Cameron had accused the Leave side of being opposed to immigration, pointing to a poster campaign by the right-wing pro-Leave UK Independence Party head Nigel Farage warning that Britain had reached a “breaking point.” 

Farage, who was jubilant in victory, contended that EU membership had left the country unable to control its borders and defend itself against an immigrant influx. “The dawn is breaking on an independent United Kingdom,” he declared when the results were tallied. 

With net migration to Britain of 330,000 people in 2015, more than half of them from the European Union, Cameron had no effective response to how he could limit the influx.

There was an obvious reason why immigration proved a potent weapon for the Leave side. Life is tougher for millions of Britons on modest incomes than it was a decade ago.

The country had only joined the EU (then the European Economic Community) in 1973 because it felt it had run out of other options in shaping its postwar, post-empire identity. There was no great desire to pool sovereignty in pursuit of wider political goals.

That’s why pro-EU advocates, while making dire economic predictions should the UK leave, seldom appealed to Britons’ sense of shared identity with the continent. 

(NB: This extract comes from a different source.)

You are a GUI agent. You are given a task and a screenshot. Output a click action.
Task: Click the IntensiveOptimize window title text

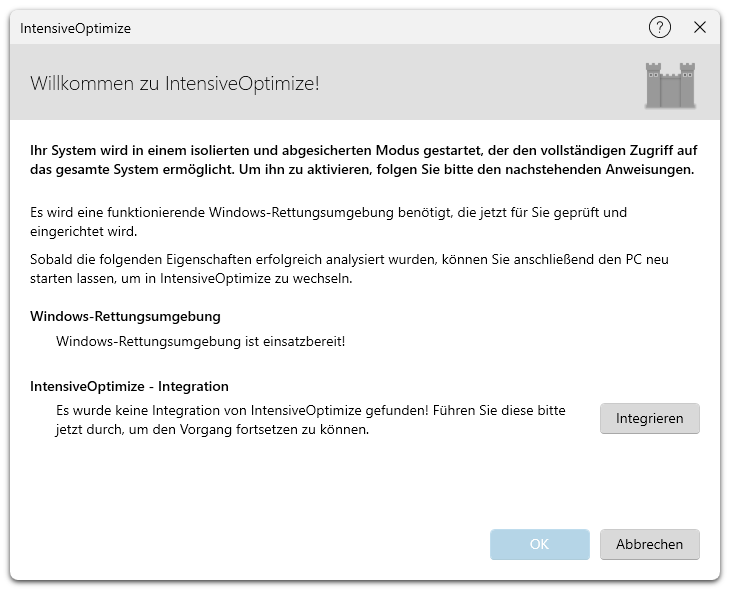tap(75, 28)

One of the main Leave proponents, former London mayor Boris Johnson, had accused Prime Minister Cameron of demeaning voters by suggesting that those who wished to leave were “somehow against the spirit of modern Britain.”

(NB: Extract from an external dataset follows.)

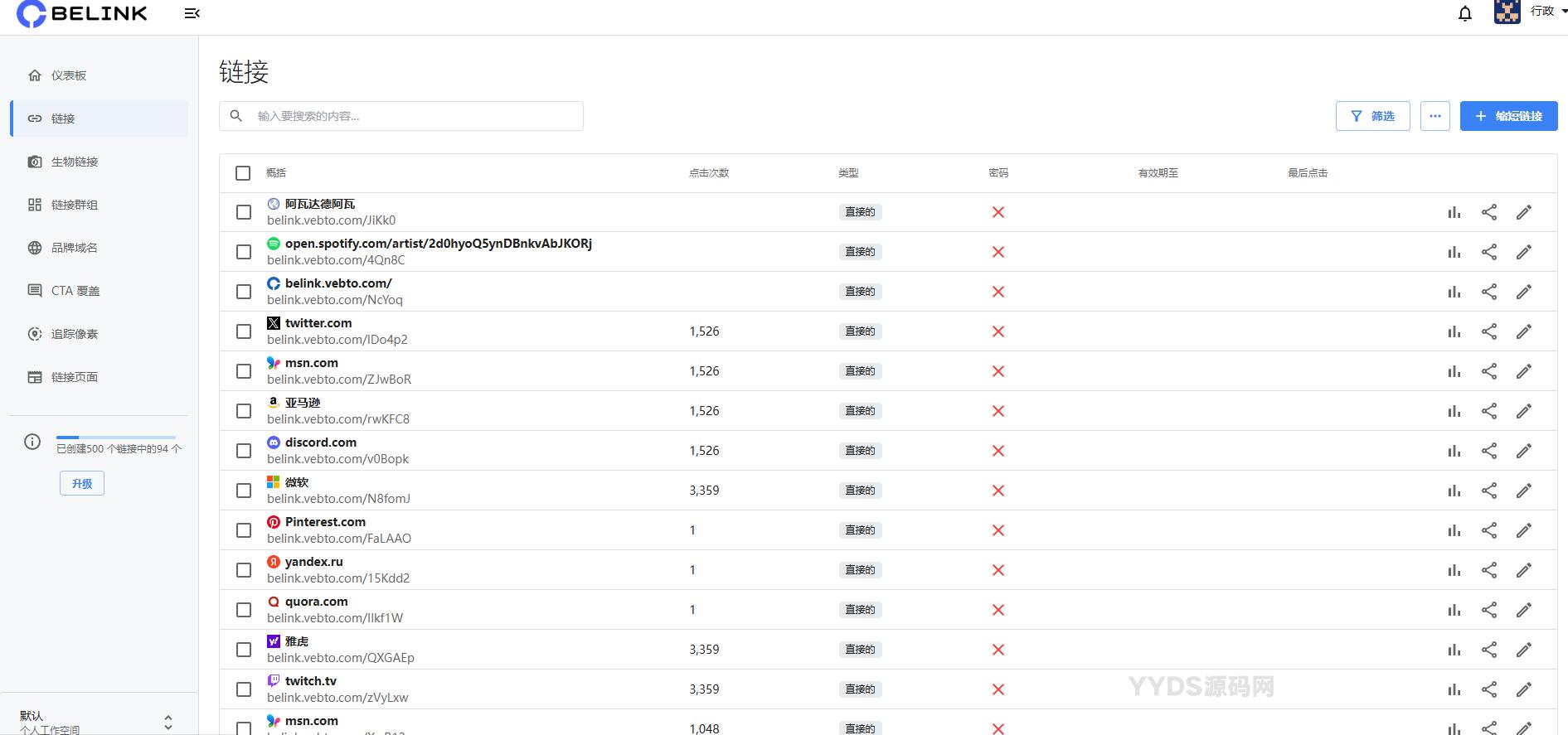Edit the Pinterest.com link
1568x735 pixels.
(1523, 530)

He termed it “an insult to the people of all races and parties and ages and beliefs who simply want to take back control of this country’s democracy.” 

Calling the Remain side “Project Fear,” Johnson described them as “a cushy elite of politicians and lobbyists and bureaucrats, circling the wagons and protecting their vested interests.” Much of the hostility was aimed at those who were seen as feathering their own nests.

He was on to something. Chris Bickerton, a Cambridge University lecturer, has observed that EU nations have become “member” states, rather than fully sovereign nations, whose power and legitimacy are entirely bundled up with their membership of a transnational community.

This shift from nation states to member states, he asserted, results in the hollowing out of national democracy, as elites withdraw from the larger society and feel less attachment to it. 

What the EU had brought to the British was a loss of control over their own affairs. No wonder so many Britons were angry.